EXTRACTED MATERIAL |
- Opening Delimiter -

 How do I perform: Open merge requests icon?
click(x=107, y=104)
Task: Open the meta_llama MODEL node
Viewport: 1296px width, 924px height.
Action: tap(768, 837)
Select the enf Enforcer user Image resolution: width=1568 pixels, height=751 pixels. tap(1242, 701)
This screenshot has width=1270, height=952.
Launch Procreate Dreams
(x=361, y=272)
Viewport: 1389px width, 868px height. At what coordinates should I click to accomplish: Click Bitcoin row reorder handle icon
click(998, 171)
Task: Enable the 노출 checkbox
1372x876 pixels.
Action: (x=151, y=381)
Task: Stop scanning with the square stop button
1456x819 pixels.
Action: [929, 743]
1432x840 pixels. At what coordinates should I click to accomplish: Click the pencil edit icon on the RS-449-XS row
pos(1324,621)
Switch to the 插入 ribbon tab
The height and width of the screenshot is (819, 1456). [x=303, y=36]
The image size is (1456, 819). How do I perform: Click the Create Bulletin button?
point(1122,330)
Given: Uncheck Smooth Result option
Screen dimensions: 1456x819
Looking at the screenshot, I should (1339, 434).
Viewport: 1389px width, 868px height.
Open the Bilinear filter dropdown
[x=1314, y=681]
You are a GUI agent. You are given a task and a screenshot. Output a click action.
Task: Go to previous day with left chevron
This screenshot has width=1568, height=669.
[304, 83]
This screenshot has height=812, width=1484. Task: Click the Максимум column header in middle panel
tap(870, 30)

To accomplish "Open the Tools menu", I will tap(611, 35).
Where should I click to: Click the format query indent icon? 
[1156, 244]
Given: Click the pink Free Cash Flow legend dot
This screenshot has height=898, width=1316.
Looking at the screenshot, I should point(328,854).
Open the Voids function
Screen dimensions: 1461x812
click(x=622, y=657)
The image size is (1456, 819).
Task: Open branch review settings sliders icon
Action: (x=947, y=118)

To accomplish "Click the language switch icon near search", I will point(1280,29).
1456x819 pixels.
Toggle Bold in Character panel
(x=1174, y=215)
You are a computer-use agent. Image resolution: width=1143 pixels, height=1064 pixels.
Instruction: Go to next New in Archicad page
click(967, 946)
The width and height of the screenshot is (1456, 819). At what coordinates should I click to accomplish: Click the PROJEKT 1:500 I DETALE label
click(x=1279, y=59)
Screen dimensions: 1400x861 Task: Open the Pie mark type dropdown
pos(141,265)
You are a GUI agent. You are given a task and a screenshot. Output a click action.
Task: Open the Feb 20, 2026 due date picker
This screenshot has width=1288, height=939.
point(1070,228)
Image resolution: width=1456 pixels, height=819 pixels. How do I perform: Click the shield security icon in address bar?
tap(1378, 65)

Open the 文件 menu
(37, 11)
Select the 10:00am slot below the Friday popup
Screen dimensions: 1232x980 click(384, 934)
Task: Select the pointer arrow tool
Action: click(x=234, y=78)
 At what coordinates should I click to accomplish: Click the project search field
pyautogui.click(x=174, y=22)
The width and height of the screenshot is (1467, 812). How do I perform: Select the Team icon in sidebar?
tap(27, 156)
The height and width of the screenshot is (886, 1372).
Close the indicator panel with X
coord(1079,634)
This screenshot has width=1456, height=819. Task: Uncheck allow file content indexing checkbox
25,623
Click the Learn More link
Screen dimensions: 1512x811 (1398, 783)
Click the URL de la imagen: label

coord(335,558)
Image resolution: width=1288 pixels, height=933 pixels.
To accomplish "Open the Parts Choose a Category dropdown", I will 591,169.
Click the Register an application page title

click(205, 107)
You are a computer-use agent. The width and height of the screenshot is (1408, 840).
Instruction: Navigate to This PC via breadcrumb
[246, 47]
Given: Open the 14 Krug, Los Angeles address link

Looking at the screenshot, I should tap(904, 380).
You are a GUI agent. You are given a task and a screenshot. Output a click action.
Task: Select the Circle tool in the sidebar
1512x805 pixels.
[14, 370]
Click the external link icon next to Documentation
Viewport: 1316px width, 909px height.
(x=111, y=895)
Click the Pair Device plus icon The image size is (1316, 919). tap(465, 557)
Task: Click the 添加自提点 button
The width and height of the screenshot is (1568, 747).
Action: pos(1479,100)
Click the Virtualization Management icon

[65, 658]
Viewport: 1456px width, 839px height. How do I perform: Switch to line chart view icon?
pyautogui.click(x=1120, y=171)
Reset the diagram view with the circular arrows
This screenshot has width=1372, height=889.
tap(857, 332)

- Closing Delimiter -

Write out every record shown above, word for word.

RESPONSE FOR THIS EXERCISE |
 How do I perform: Open merge requests icon?
click(x=107, y=104)
Task: Open the meta_llama MODEL node
Viewport: 1296px width, 924px height.
Action: tap(768, 837)
Select the enf Enforcer user Image resolution: width=1568 pixels, height=751 pixels. tap(1242, 701)
This screenshot has width=1270, height=952.
Launch Procreate Dreams
(x=361, y=272)
Viewport: 1389px width, 868px height. At what coordinates should I click to accomplish: Click Bitcoin row reorder handle icon
click(998, 171)
Task: Enable the 노출 checkbox
1372x876 pixels.
Action: (x=151, y=381)
Task: Stop scanning with the square stop button
1456x819 pixels.
Action: [929, 743]
1432x840 pixels. At what coordinates should I click to accomplish: Click the pencil edit icon on the RS-449-XS row
pos(1324,621)
Switch to the 插入 ribbon tab
The height and width of the screenshot is (819, 1456). [x=303, y=36]
The image size is (1456, 819). How do I perform: Click the Create Bulletin button?
point(1122,330)
Given: Uncheck Smooth Result option
Screen dimensions: 1456x819
Looking at the screenshot, I should (1339, 434).
Viewport: 1389px width, 868px height.
Open the Bilinear filter dropdown
[x=1314, y=681]
You are a GUI agent. You are given a task and a screenshot. Output a click action.
Task: Go to previous day with left chevron
This screenshot has width=1568, height=669.
[304, 83]
This screenshot has height=812, width=1484. Task: Click the Максимум column header in middle panel
tap(870, 30)

To accomplish "Open the Tools menu", I will tap(611, 35).
Where should I click to: Click the format query indent icon? 
[1156, 244]
Given: Click the pink Free Cash Flow legend dot
This screenshot has height=898, width=1316.
Looking at the screenshot, I should point(328,854).
Open the Voids function
Screen dimensions: 1461x812
click(x=622, y=657)
The image size is (1456, 819).
Task: Open branch review settings sliders icon
Action: (x=947, y=118)

To accomplish "Click the language switch icon near search", I will point(1280,29).
1456x819 pixels.
Toggle Bold in Character panel
(x=1174, y=215)
You are a computer-use agent. Image resolution: width=1143 pixels, height=1064 pixels.
Instruction: Go to next New in Archicad page
click(967, 946)
The width and height of the screenshot is (1456, 819). At what coordinates should I click to accomplish: Click the PROJEKT 1:500 I DETALE label
click(x=1279, y=59)
Screen dimensions: 1400x861 Task: Open the Pie mark type dropdown
pos(141,265)
You are a GUI agent. You are given a task and a screenshot. Output a click action.
Task: Open the Feb 20, 2026 due date picker
This screenshot has width=1288, height=939.
point(1070,228)
Image resolution: width=1456 pixels, height=819 pixels. How do I perform: Click the shield security icon in address bar?
tap(1378, 65)

Open the 文件 menu
(37, 11)
Select the 10:00am slot below the Friday popup
Screen dimensions: 1232x980 click(384, 934)
Task: Select the pointer arrow tool
Action: click(x=234, y=78)
 At what coordinates should I click to accomplish: Click the project search field
pyautogui.click(x=174, y=22)
The width and height of the screenshot is (1467, 812). How do I perform: Select the Team icon in sidebar?
tap(27, 156)
The height and width of the screenshot is (886, 1372).
Close the indicator panel with X
coord(1079,634)
This screenshot has width=1456, height=819. Task: Uncheck allow file content indexing checkbox
25,623
Click the Learn More link
Screen dimensions: 1512x811 (1398, 783)
Click the URL de la imagen: label

coord(335,558)
Image resolution: width=1288 pixels, height=933 pixels.
To accomplish "Open the Parts Choose a Category dropdown", I will 591,169.
Click the Register an application page title

click(205, 107)
You are a computer-use agent. The width and height of the screenshot is (1408, 840).
Instruction: Navigate to This PC via breadcrumb
[246, 47]
Given: Open the 14 Krug, Los Angeles address link

Looking at the screenshot, I should tap(904, 380).
You are a GUI agent. You are given a task and a screenshot. Output a click action.
Task: Select the Circle tool in the sidebar
1512x805 pixels.
[14, 370]
Click the external link icon next to Documentation
Viewport: 1316px width, 909px height.
(x=111, y=895)
Click the Pair Device plus icon The image size is (1316, 919). tap(465, 557)
Task: Click the 添加自提点 button
The width and height of the screenshot is (1568, 747).
Action: pos(1479,100)
Click the Virtualization Management icon

[65, 658]
Viewport: 1456px width, 839px height. How do I perform: Switch to line chart view icon?
pyautogui.click(x=1120, y=171)
Reset the diagram view with the circular arrows
This screenshot has width=1372, height=889.
tap(857, 332)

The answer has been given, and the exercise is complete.